From the line with "Open the Annotazioni tab" through the last line of the records below, both ends included, transcribe only those lines, exactly, and omit the pictures.

[Start of section]

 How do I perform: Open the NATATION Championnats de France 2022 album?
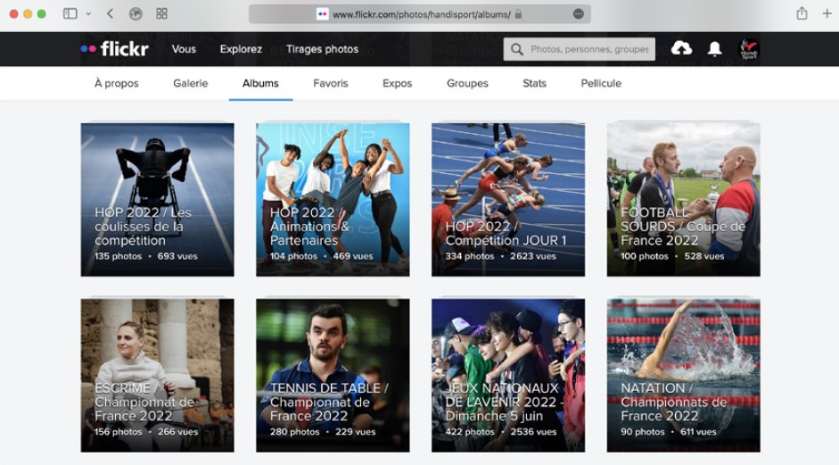683,375
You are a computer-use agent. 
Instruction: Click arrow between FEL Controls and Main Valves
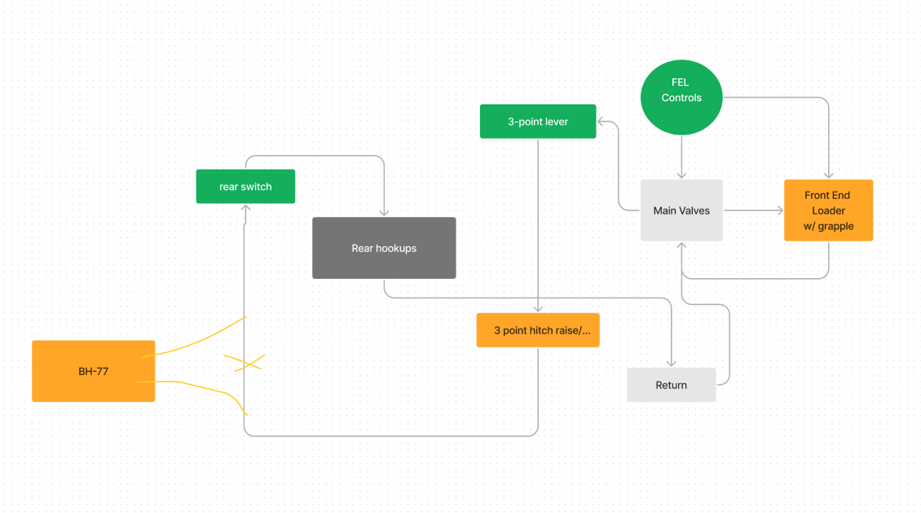(681, 157)
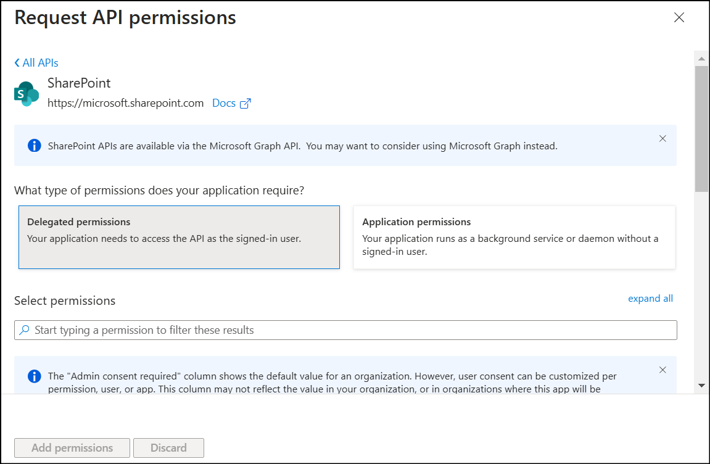Image resolution: width=710 pixels, height=464 pixels.
Task: Expand all permission groups
Action: pyautogui.click(x=650, y=299)
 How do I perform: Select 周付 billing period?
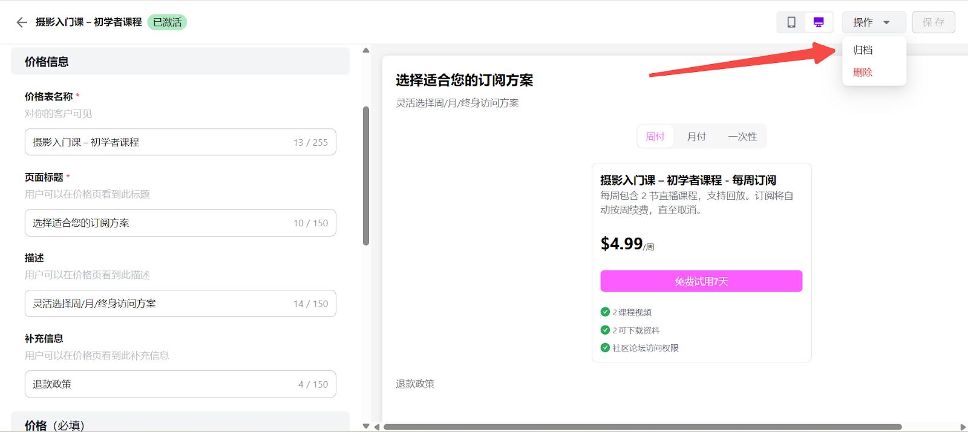655,137
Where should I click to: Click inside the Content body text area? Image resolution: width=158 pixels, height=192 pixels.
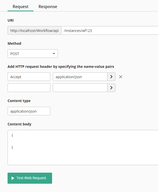(x=83, y=148)
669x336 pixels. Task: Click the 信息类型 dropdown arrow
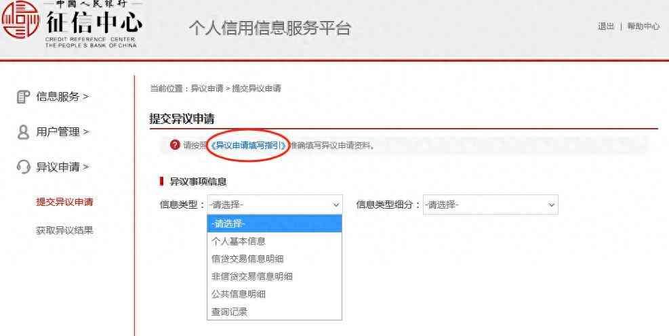click(336, 205)
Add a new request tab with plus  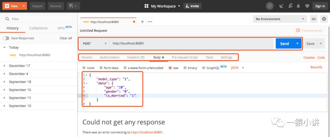(x=142, y=22)
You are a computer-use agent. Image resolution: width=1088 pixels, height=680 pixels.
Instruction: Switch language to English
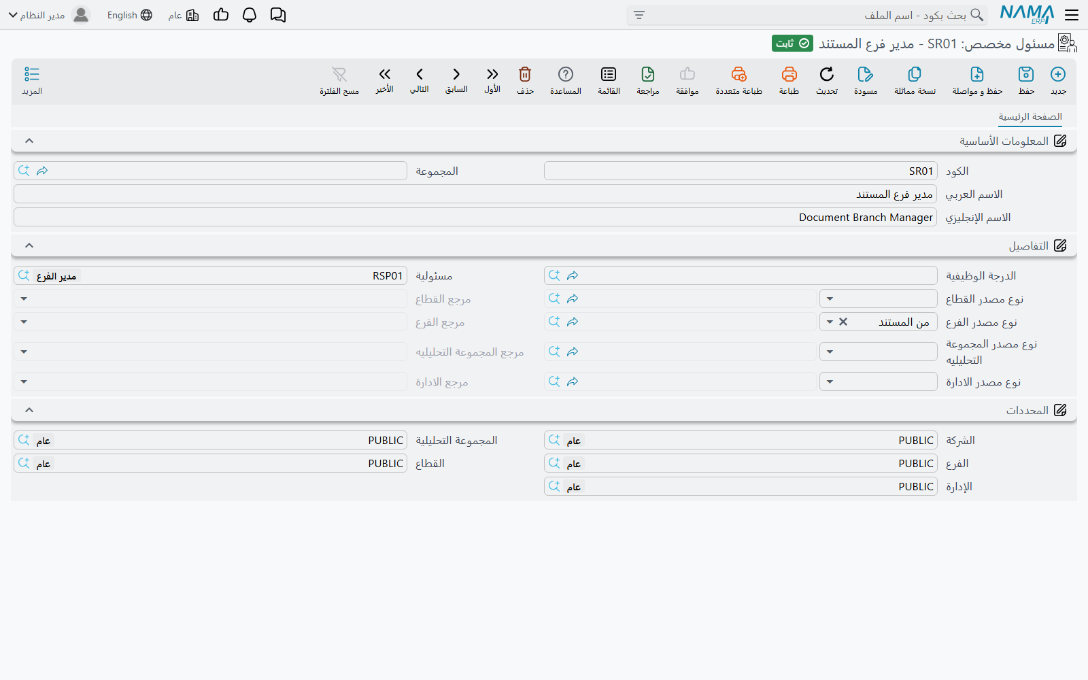(129, 15)
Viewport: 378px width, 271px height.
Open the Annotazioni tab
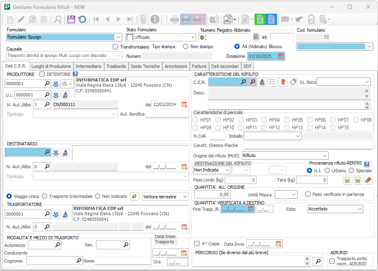[x=176, y=66]
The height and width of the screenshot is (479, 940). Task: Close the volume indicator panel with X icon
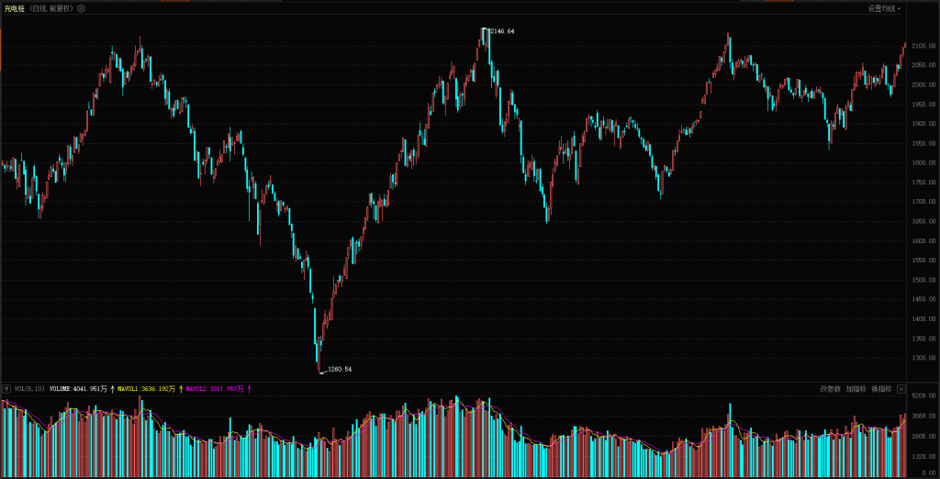click(x=901, y=389)
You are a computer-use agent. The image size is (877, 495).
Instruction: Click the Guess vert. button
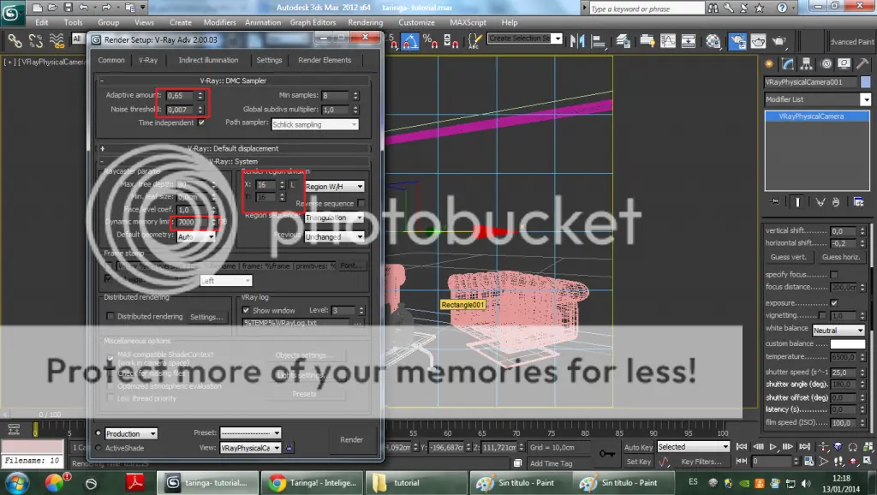(788, 258)
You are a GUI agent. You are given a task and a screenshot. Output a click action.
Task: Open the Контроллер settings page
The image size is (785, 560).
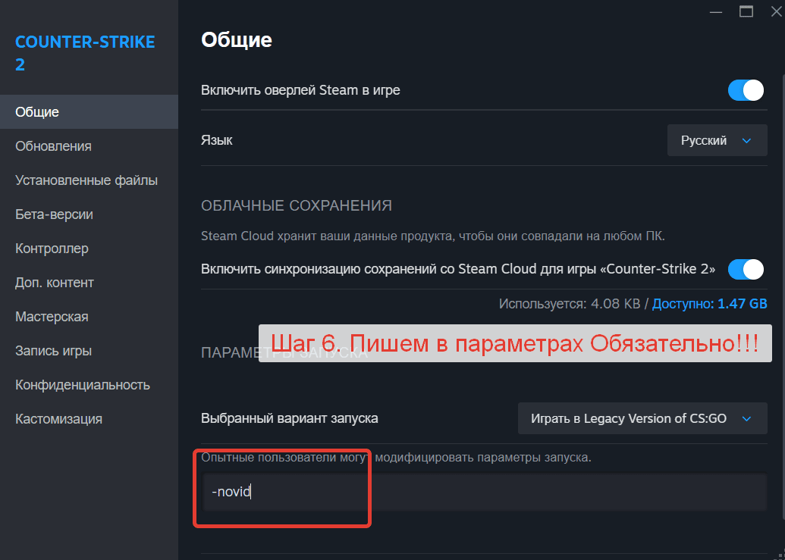pos(52,249)
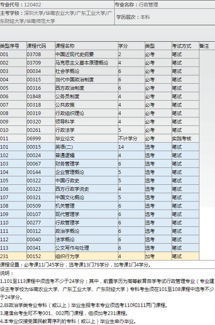Select the 政治学概论 course cell
215x325 pixels.
point(86,231)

[End of section]

» RESPONSE
Open the Annotazioni tab
[x=176, y=66]
The height and width of the screenshot is (479, 940). Task: Close the volume indicator panel with X icon
click(x=901, y=389)
You are a computer-use agent. The image size is (877, 495).
Instruction: Click the Guess vert. button
(788, 258)
You are a GUI agent. You are given a task and a screenshot. Output a click action.
Task: Open the Контроллер settings page
The image size is (785, 560).
pos(52,249)
Select the 政治学概论 course cell
215x325 pixels.
point(86,231)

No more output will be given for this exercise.